— Testo da analizzare —
────────────────────

Lettera dalla Turchia
Erdogan scatena una feroce repressione contro i comunisti e gli oppositori antifascisti turchi

Cari compagni,
Vi scriviamo per informarvi urgentemente di una grave ondata di repressione contro socialisti, giornalisti, sindacalisti, avvocati e attivisti ambientalisti in Turchia, e per chiedere la vostra solidarietà.
Negli ultimi giorni, 96 persone sono state arrestate in tutta la Turchia con il pretesto delle cosiddette "operazioni antiterrorismo". Il governo Erdoğan sta ancora una volta utilizzando la legislazione antiterrorismo per distruggere le strutture della resistenza e mettere a tacere ogni forma di opposizione. Le unità antiterrorismo hanno fatto irruzione in case e uffici, li hanno saccheggiati, hanno distrutto proprietà e confiscato tutti i dispositivi elettronici. Persino la letteratura politica, tra cui il Manifesto del Partito Comunista, sarebbe stata sequestrata come "prova".
Tra i locali presi di mira c'erano gli uffici dell'agenzia di stampa Etha e dell'associazione culturale Beksav. Questa ondata di repressione è chiaramente rivolta contro le organizzazioni di sinistra e socialiste. Tra i compagni arrestati figurano membri e rappresentanti di spicco del Partito Socialista dell'Oppresso (ESP), dei Consigli Socialisti delle Donne (SKM) e della Federazione delle Associazioni Giovanili Socialiste (SGDF), tra cui il co-presidente dell'ESP Murat Çepni, la portavoce generale dell'SKM Tanya Kara e il co-presidente della SGDF Berfin Polat.
Inoltre, il governo fascista turco ha arrestato il presidente e il segretario generale del sindacato dei lavoratori portuali LİMTER İş, che fa parte della Confederazione dei Sindacati Rivoluzionari (DISK). Sono stati arrestati anche membri dell'organizzazione ambientalista Polen Ekoloji.

────────────────────

— Dati elencati —
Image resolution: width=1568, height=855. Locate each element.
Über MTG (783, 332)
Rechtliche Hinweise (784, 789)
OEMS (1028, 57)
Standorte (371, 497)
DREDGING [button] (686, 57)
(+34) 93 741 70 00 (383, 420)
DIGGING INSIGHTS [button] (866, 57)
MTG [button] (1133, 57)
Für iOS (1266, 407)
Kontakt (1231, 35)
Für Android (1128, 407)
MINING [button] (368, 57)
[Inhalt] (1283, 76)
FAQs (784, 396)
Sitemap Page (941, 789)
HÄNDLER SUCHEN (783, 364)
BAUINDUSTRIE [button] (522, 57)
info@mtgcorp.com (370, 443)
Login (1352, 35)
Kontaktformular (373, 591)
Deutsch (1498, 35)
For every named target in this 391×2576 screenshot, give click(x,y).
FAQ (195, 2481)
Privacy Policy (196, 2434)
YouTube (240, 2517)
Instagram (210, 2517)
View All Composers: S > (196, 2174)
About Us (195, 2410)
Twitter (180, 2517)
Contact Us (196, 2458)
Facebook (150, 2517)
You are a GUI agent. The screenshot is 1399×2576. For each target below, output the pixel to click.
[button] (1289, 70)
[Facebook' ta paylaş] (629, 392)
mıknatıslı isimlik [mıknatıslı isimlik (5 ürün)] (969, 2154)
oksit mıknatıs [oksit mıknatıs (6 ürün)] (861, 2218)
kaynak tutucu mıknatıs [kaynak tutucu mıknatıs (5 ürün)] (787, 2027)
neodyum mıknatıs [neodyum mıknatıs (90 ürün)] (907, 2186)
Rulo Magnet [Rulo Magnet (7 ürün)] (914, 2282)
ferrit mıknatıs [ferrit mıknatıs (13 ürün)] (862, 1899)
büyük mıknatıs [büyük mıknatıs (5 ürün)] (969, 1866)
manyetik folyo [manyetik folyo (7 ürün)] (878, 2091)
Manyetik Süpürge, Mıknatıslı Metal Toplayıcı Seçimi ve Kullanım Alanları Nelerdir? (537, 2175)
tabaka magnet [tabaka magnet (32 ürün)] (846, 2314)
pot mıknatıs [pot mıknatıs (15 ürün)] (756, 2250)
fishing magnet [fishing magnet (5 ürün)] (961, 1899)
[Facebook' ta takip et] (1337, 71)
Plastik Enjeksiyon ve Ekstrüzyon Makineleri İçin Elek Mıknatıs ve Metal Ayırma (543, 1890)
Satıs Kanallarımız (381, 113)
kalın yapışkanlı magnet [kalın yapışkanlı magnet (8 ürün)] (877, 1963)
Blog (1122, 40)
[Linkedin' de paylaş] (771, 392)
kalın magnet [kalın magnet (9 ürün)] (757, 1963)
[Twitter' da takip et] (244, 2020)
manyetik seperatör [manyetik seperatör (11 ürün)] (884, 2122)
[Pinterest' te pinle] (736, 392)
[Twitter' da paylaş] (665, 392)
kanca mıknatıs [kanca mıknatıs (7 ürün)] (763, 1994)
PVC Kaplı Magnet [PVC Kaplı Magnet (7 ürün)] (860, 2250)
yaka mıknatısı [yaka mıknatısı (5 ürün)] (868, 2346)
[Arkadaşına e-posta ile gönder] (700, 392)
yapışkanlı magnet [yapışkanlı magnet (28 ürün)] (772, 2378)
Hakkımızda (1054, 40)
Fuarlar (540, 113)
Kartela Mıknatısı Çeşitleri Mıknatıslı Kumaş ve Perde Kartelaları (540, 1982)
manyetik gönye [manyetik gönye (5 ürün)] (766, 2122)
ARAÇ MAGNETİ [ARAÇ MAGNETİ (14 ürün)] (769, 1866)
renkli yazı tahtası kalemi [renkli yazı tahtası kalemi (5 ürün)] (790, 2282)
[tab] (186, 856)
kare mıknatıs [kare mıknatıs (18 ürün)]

────────────────────

— Consegne dell'esercizio —
• a. Secondo la lettera dalla Turchia, di quali organizzazioni sono stati arrestati membri o dirigenti? Elencale tutte.
• b. Le seguenti affermazioni concordano con la lettera dalla Turchia? Per ciascuna rispondi sì o no e cita le parole del testo che lo stabiliscono.
(i) Negli ultimi giorni in Turchia sono state arrestate 96 persone.
(ii) Il sindacato LİMTER İş fa parte della DISK.
(iii) Il co-presidente dell'ESP arrestato è Berfin Polat.
• c. Scrivi il seguito della lettera dalla Turchia, cominciando dopo l'ultima frase riportata.

— Risposte ai compiti —
• a.
- Partito Socialista dell'Oppresso (ESP)
- Consigli Socialisti delle Donne (SKM)
- Federazione delle Associazioni Giovanili Socialiste (SGDF)
- sindacato dei lavoratori portuali LİMTER İş
- organizzazione ambientalista Polen Ekoloji

• b.
(i) Sì: "96 persone sono state arrestate in tutta la Turchia".
(ii) Sì: "che fa parte della Confederazione dei Sindacati Rivoluzionari (DISK)".
(iii) No: "il co-presidente dell'ESP Murat Çepni".

• c.
Secondo l'agenzia di stampa statale turca, gli arresti avrebbero come obiettivo il Partito Comunista Marxista-Leninista (MLKP). In 22 province, i pubblici ministeri hanno ordinato l'arresto di persone accusate di aver partecipato a eventi celebrativi del 30° anniversario dell'MLKP. I rapporti indicano che le persone colpite erano già sotto stretta sorveglianza dal 24 febbraio 2025.
Questa non è la prima ondata di repressione contro queste organizzazioni, ma la sua portata segna una nuova escalation. Le autorità parlano ora di 110 sospettati, il che significa che sono probabili ulteriori arresti.
Nelle ultime settimane, molte delle organizzazioni prese di mira sono state attivamente coinvolte in azioni di resistenza e solidarietà per il Rojava, tra cui proteste a Suruç (Pirsûs). Questa città è segnata dal ricordo dell'attacco dell'ISIS del 2015, condotto con la complicità delle autorità turche, in cui 33 giovani dell'SGDF furono assassinati mentre si preparavano a contribuire alla ricostruzione di Kobanê.
Pochi giorni prima di questa ondata di arresti, un tribunale di Istanbul ha condannato dieci avvocati curdi e altre 18 persone a pene detentive fino a 11 anni e 3 mesi per aver difeso i diritti e l'assistenza medica di prigionieri prevalentemente curdi. Allo stesso tempo, i socialisti hanno svolto un ruolo chiave nell'organizzazione di proteste anti-NATO su larga scala, previste per il 7 e l'8 luglio ad Ankara, il che spiega ulteriormente la motivazione politica alla base di questa repressione.
Nonostante tutti gli attacchi, i giovani socialisti dichiarano:
"Non faremo un solo passo indietro. Continueremo a rafforzare la lotta dei giovani per l'uguaglianza e la libertà. Nonostante tutti gli attacchi, riaffermiamo: SGDF è speranza, e la speranza rimane salda".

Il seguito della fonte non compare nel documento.